Она сняла и подала Вильке маленькую треугольную пластину на изящной витой цепочке – Вилька думал сначала, что это медальон.

– Вот, смотри. Это все, что не мне было тогда, если не считать вполне обычных земных пеленок.

Вилька вздрогнул. Земных?

На пластине рельефно проступали три значка – + Л U. Серовато-сиреневый металл тускло отблескивал и, казалось, почти ничего не весил. Вилька повертел цепочку в руках – ничего необычного, только металл все тот же.

– Это сплав бериллия и цинка с примесями осмия и платины, – пояснила Женя.

Вилька еще раз взглянул на цепочку в пластиной и вернул хозяйке.
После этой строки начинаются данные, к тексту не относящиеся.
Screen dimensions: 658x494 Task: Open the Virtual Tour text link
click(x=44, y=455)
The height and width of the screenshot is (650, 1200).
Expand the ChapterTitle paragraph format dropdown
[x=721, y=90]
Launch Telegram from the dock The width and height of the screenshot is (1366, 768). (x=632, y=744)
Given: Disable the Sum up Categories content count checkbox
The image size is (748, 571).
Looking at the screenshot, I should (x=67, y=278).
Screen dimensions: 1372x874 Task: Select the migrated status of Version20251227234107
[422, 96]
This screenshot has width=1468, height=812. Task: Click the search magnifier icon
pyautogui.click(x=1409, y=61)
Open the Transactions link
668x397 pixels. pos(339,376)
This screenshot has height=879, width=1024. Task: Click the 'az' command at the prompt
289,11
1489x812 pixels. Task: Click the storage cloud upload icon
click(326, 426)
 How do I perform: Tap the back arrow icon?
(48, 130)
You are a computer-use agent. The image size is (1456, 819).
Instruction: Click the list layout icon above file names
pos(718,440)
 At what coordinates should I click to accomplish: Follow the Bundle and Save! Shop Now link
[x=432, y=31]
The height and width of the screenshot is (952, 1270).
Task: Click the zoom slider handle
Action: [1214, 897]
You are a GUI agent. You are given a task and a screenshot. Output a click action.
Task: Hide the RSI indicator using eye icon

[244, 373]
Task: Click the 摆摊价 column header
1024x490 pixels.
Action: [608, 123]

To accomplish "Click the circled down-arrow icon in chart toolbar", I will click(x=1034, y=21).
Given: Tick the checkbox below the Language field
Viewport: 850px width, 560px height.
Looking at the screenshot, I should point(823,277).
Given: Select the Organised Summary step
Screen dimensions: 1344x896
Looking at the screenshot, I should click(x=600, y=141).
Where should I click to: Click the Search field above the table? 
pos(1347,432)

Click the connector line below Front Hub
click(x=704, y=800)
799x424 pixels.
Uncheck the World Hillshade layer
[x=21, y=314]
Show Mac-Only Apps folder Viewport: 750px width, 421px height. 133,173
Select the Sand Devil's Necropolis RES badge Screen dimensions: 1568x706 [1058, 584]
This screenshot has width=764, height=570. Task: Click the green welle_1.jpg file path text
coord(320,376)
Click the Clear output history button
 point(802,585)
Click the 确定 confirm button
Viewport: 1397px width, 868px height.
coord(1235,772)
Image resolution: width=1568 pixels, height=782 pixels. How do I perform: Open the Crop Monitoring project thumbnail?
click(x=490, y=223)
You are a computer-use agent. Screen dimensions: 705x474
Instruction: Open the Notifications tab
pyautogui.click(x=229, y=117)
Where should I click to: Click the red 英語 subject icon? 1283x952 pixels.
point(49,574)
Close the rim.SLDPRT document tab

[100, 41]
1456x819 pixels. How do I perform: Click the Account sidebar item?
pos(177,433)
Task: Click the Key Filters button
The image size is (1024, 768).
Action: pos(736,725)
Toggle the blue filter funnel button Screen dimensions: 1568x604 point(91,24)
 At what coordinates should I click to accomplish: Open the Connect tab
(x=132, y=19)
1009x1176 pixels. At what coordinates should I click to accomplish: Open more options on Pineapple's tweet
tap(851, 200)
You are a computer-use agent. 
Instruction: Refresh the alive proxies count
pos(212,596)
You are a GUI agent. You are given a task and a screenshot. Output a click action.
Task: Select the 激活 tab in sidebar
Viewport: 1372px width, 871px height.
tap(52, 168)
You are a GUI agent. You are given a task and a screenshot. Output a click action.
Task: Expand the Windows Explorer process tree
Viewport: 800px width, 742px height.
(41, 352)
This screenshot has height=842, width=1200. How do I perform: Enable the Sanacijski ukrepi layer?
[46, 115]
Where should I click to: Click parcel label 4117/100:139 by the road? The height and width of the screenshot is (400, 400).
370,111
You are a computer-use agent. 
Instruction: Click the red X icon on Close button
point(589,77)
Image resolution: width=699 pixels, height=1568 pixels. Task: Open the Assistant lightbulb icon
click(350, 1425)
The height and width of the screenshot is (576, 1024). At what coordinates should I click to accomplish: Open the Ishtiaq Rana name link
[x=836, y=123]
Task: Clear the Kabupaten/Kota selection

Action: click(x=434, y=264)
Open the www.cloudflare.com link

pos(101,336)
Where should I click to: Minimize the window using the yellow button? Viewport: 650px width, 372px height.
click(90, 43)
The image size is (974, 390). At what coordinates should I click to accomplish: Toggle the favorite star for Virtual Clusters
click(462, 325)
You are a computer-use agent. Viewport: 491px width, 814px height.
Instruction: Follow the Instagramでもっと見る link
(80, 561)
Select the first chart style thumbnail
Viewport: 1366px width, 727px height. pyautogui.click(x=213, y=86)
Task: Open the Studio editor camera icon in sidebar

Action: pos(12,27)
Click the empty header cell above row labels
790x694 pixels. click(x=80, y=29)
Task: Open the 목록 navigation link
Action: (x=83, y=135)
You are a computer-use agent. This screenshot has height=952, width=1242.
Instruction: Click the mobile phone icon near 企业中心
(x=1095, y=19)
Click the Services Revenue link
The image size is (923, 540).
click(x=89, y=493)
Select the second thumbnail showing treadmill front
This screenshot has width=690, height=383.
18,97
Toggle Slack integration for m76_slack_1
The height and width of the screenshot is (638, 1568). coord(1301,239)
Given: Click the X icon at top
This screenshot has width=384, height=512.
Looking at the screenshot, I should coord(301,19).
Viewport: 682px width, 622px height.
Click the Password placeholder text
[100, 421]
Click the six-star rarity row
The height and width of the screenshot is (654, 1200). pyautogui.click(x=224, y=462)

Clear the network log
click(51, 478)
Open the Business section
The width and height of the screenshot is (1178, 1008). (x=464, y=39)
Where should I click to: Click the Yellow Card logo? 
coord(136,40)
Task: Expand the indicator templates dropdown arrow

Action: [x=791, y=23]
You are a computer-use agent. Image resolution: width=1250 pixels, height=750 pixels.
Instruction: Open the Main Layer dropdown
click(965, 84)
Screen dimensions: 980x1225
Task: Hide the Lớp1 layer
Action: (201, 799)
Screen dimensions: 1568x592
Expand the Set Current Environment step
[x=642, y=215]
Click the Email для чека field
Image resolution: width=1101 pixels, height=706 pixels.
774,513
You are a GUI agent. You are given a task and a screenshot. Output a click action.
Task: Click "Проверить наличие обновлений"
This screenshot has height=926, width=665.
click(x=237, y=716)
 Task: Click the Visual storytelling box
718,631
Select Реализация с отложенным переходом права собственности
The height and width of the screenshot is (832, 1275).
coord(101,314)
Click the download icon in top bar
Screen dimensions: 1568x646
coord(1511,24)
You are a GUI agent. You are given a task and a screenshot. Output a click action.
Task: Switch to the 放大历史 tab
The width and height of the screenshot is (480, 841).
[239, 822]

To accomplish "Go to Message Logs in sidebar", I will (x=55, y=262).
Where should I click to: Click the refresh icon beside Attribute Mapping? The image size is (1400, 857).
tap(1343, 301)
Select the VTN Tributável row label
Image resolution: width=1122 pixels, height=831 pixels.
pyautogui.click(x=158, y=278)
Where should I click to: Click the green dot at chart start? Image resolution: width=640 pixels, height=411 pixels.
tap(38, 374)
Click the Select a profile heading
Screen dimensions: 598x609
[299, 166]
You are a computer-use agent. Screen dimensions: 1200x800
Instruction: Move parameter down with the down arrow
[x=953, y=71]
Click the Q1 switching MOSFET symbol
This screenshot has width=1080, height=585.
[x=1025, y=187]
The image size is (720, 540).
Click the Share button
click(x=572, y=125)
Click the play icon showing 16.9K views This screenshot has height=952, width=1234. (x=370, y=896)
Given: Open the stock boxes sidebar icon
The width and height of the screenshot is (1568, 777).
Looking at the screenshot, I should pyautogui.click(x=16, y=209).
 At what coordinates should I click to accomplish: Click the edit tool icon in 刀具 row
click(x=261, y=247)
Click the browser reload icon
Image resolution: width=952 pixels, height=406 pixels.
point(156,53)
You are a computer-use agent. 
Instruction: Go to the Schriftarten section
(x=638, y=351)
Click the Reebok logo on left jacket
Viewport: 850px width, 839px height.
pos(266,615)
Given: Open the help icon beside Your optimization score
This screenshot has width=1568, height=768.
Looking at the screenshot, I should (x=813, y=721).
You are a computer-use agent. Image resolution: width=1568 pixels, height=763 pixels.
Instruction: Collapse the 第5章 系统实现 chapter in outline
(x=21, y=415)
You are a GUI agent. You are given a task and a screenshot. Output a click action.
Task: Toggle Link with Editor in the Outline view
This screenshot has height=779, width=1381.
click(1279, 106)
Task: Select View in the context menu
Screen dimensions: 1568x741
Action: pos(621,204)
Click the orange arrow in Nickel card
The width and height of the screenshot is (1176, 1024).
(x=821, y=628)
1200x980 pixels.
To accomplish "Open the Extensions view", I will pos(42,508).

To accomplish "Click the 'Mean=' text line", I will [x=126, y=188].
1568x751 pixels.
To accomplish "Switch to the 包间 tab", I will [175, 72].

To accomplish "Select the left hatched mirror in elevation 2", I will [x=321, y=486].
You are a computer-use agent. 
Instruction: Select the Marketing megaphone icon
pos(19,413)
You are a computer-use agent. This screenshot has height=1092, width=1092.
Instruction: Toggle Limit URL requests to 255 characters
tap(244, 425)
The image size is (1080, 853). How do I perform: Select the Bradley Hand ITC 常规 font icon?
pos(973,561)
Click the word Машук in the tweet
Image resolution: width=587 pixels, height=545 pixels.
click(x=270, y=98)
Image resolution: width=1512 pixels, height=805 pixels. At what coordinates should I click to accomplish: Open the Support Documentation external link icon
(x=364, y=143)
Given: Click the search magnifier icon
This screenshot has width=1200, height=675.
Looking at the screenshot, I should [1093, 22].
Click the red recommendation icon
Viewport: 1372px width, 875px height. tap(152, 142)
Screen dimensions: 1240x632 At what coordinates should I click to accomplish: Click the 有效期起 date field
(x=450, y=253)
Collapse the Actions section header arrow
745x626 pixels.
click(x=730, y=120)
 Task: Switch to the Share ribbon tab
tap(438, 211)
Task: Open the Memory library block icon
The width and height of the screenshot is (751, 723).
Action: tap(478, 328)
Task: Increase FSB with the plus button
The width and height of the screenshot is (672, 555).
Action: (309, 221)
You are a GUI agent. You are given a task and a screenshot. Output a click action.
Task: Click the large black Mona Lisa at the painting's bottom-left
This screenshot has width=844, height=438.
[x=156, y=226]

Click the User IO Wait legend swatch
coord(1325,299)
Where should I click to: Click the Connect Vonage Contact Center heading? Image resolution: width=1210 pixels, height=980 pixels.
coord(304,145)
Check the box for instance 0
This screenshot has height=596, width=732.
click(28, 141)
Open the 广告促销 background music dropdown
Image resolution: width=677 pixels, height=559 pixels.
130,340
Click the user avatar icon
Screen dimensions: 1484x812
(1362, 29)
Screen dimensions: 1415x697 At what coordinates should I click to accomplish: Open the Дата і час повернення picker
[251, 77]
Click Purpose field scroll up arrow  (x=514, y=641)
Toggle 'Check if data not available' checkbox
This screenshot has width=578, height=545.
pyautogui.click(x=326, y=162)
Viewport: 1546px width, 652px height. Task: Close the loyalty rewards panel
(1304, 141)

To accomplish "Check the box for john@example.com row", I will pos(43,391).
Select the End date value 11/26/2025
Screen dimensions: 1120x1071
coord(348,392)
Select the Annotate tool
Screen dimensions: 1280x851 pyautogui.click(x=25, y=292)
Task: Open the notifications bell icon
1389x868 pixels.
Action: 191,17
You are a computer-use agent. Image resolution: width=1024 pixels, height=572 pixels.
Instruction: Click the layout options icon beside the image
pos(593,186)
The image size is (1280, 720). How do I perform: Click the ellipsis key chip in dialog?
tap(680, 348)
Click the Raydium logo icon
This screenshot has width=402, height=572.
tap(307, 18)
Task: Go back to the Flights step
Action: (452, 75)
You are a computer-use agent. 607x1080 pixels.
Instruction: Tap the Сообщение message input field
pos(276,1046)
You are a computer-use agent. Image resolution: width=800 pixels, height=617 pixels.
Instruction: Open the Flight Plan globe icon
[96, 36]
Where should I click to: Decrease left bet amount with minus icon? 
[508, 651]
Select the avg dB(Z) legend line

– Нам ведь еще назад плыть, – сказал он задумчиво. – Выдержишь?

Женя кивнула:

– Только чуть позже, ладно? Под вечер.

«Под вечер, так под вечер», – согласился Вилька безмолвно.

Он никак не мог осознать реальность встречи с кем-то близким, ибо слишком привык противопоставлять себя людям, чтобы терпеть кого-нибудь рядом с собой.

– Вилька, а что это за остров? Как он называется?

Тот пожал плечами:

– Не знаю, не задумывался. Наверное, остров Нелюдей…

Женя внимательно посмотрела на него, и Вилька выдержал этот долгий пристальный взгляд.

– А ты злой…

– А ты добрая? – угрюмо отозвался Вилька.

– Не знаю… Но, наверное, не такая злая, как ты. Скорее всего именно поэтому у тебя нет друзей.

– Ты говоришь так, будто у тебя друзья есть.

Женя болезненно поморщилась:

– Увы. У меня друзей тоже нет.

– Так чем же твоя доброта лучше моей злобы? – перебил Вилька и голос его слегка дрогнул. – Чем?

– А чем хуже? Ведь я живу, живу так же, как и ты. Значит, не хуже?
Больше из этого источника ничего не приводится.